Gastrointestinal stromal tumors (GISTs) are rare mesenchymal
sarcomas and the gold-standard treatment is represented by
tyrosine kinase inhibitors (TKIs). Unfortunately, first-line treatment with the TKI
imatinib usually promotes partial response or stable disease rather than a complete response, and resistance appears in most patients. Adaptive mechanisms are immediately relevant at the beginning of
imatinib therapy, and they may represent the reason behind the low complete response rates observed in GISTs. Concurrently, resistant subclones can silently continue to grow or emerge de novo, becoming the most representative populations. Therefore, a slow evolution of the primary
tumor gradually occurs during
imatinib treatment, enriching heterogeneous
imatinib resistant clonal subpopulations.
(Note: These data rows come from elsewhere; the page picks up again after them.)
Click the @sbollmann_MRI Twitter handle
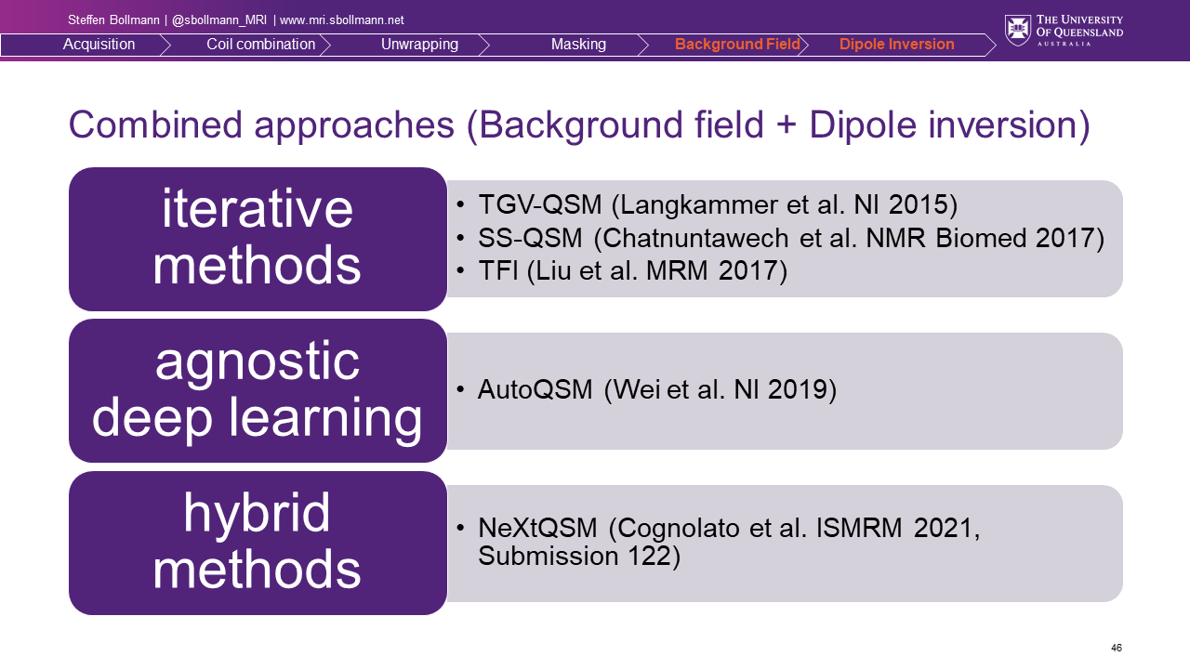 point(219,20)
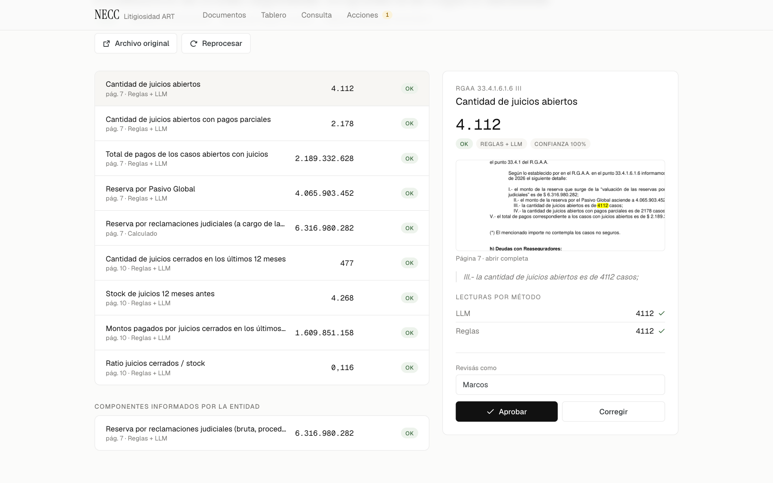Open the highlighted document page thumbnail

[x=560, y=205]
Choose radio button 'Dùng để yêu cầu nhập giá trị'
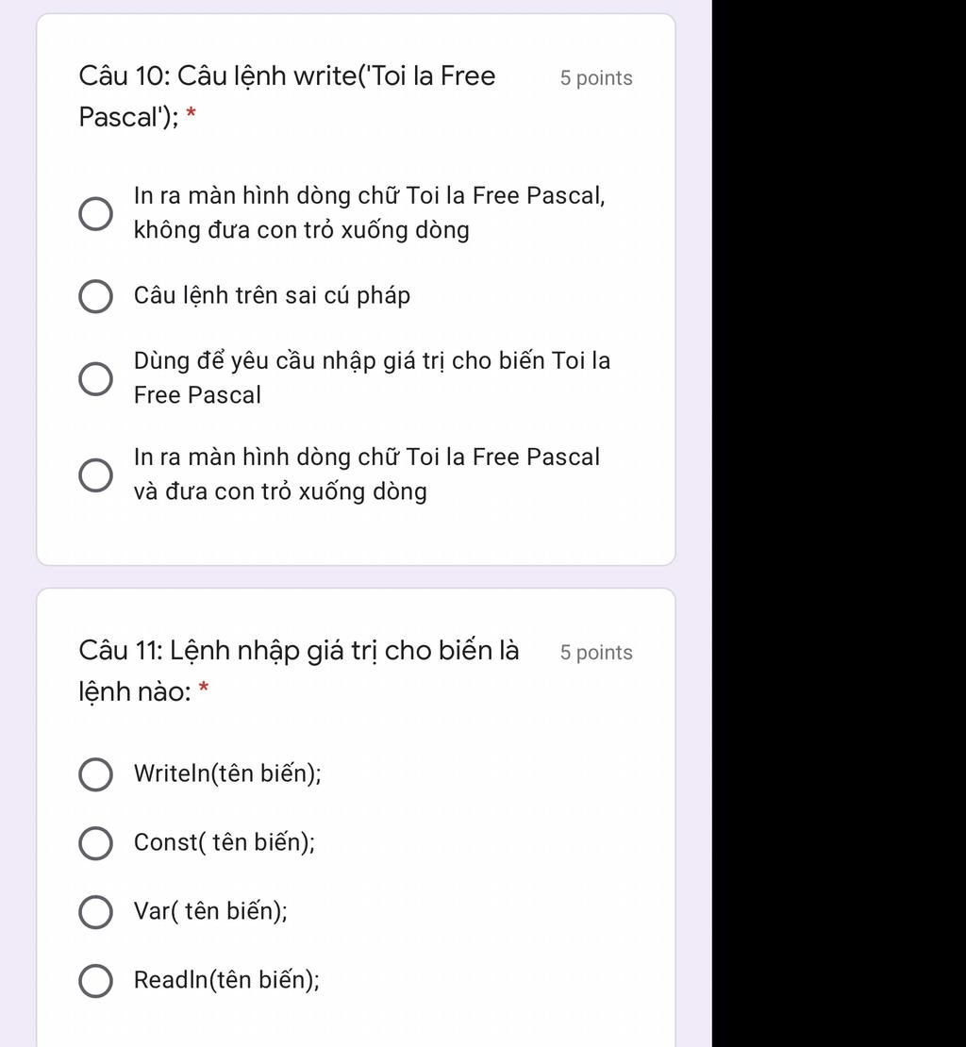Image resolution: width=966 pixels, height=1047 pixels. click(x=94, y=378)
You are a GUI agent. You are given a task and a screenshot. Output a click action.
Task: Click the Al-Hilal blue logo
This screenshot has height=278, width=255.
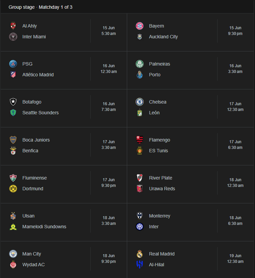(x=140, y=265)
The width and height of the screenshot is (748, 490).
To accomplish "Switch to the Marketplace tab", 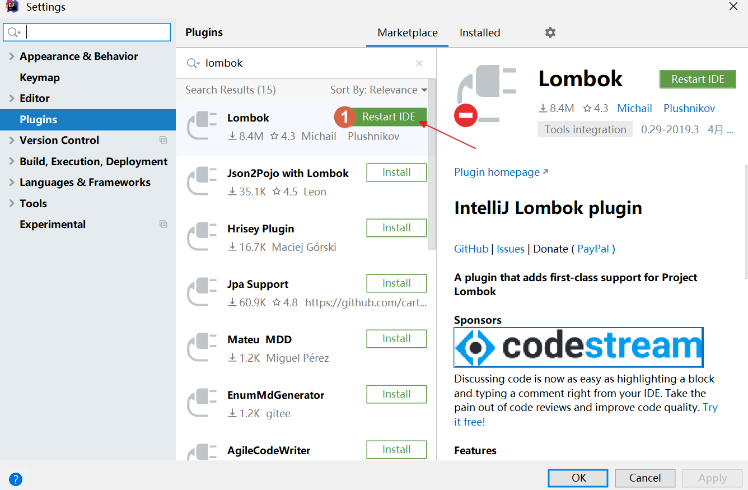I will tap(408, 33).
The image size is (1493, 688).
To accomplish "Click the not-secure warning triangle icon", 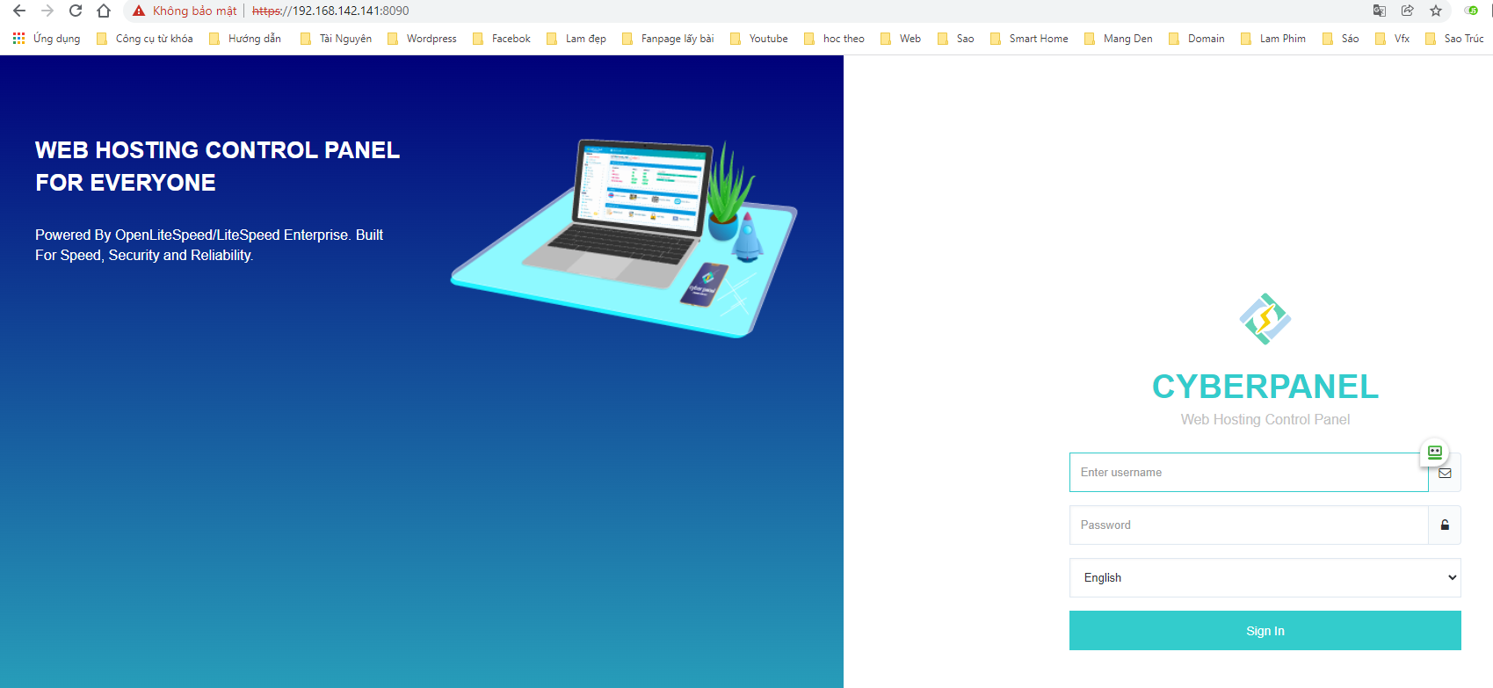I will tap(139, 11).
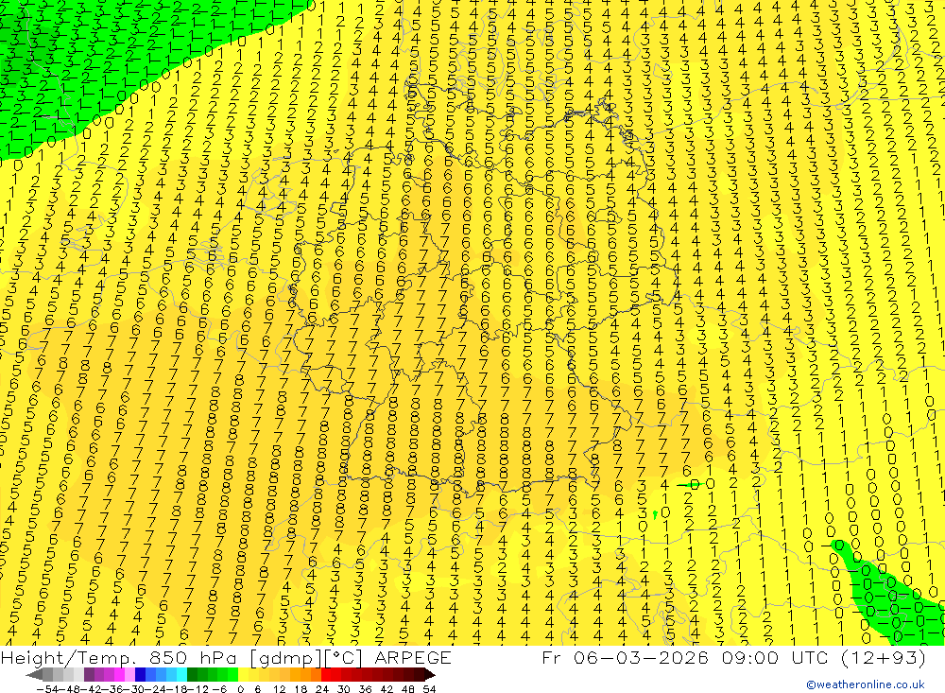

The identification of secondary KIT/PDGFRA mutations in resistant GISTs prompted the development of novel multi-targeted TKIs, leading to the approval of
sunitinib,
regorafenib, and
ripretinib. Although
ripretinib has broad anti-KIT and -PDGFRA activity, it failed to overcome
sunitinib as second-line treatment, suggesting that
imatinib resistance is more multifaceted than initially thought. The present review summarizes several biological aspects suggesting that heterogeneous adaptive and resistance mechanisms can also be driven by KIT or PDGFRA downstream mediators, alternative
kinases, as well as non-coding RNAs, which are not targeted by any TKI, including
ripretinib. This may explain the modest effect observed with
ripretinib and all anti-GIST agents in patients.